[DATA — start]

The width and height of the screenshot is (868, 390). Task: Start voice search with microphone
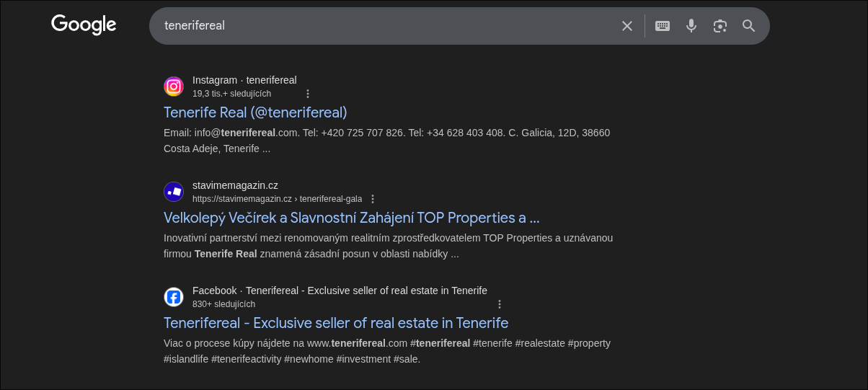click(x=691, y=26)
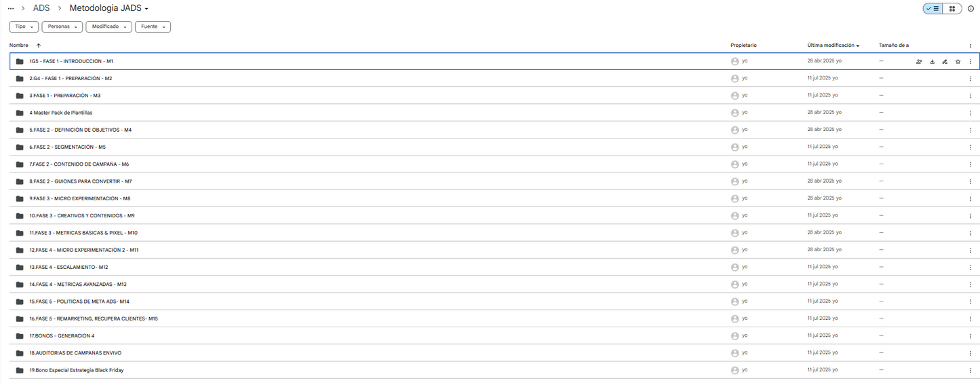Expand the Modificado filter dropdown

109,26
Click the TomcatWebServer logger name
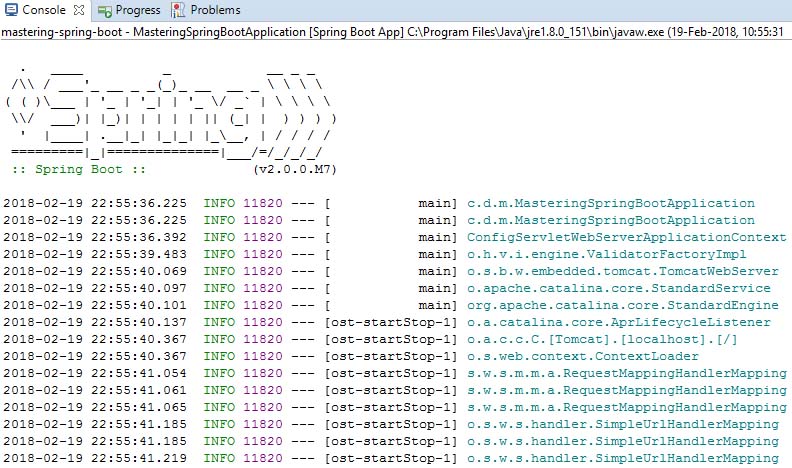This screenshot has width=792, height=468. pos(622,271)
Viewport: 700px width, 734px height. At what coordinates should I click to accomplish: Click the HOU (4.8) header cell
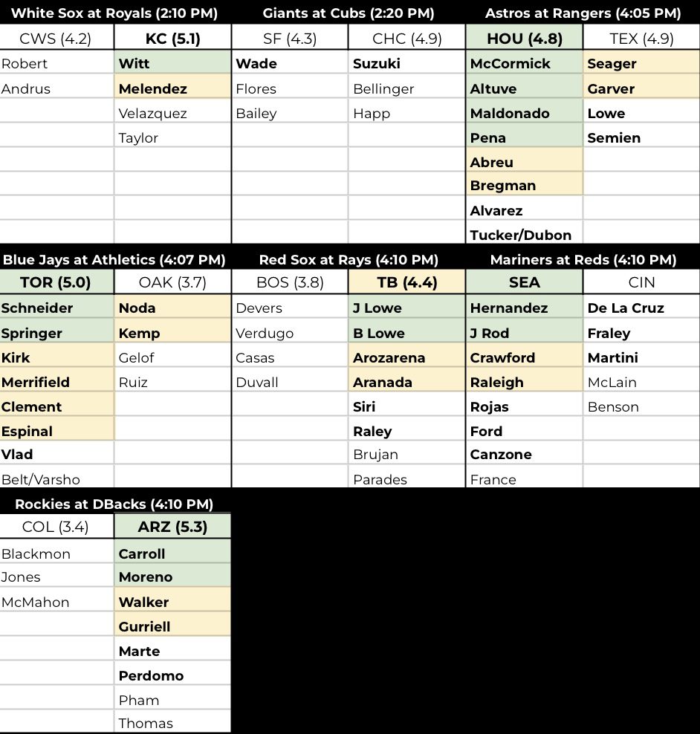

[DATA — finish]

**WORK ITEM**. Print out every entry above without changing a word, and leave out the pictures.

**WRITTEN ANSWER**.
The width and height of the screenshot is (868, 390). Task: Start voice search with microphone
click(x=691, y=26)
Expand the Modificado filter dropdown

109,26
Click the TomcatWebServer logger name
This screenshot has width=792, height=468. pos(622,271)
Viewport: 700px width, 734px height. At what coordinates should I click to accomplish: Click the HOU (4.8) header cell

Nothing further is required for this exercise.